ObjectivesSomatic mutations in the epidermal growth factor receptor (EGFR) are predictors of efficacy for treatment with the EGFR tyrosine kinase inhibitor erlotinib in non-small cell lung cancer (NSCLC). A CA repeat polymorphism in intron 1 of the EGFR gene influences the transcription of the EGFR gene. This study evaluates the association between the CA repeat polymorphism and outcome in NSCLC patients treated with erlotinib. Materials and methodsNumber of CA repeats in the EGFR gene was evaluated with PCR-fragment length analysis by capillary electrophoresis in 432 advanced NSCLC patients treated with erlotinib irrespective of EGFR mutation status. Patients were dichotomized into harboring short allele (CA≤16 in any allele) or long alleles (CA>16 in both alleles). Number of repeats was correlated with clinical characteristic and outcome. A subgroup analysis was performed based on the somatic EGFR mutation status.

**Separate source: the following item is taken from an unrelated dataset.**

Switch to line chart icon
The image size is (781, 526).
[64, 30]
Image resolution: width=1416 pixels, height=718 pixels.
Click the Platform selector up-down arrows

ResultsIn EGFR mutation positive patients (N=62) we demonstrate a significantly higher median progression free survival (HR=0.39 (0.22–0.70); p=0.002) and overall survival (HR=0.43 (0.23–0.78); p=0.006) in patients also harboring a short CA repeat length vs. a long (median follow-up time of 52.2 months). The result remained highly significant in a multivariate Cox proportional hazards model. This correlation was not seen in EGFR mutation negative patients. ConclusionOur study demonstrate that in EGFR mutation positive NSCLC patients treated with erlotinib a low number of CA repeats in intron 1 of the EGFR gene is a predictor for both longer progression free survival and overall survival.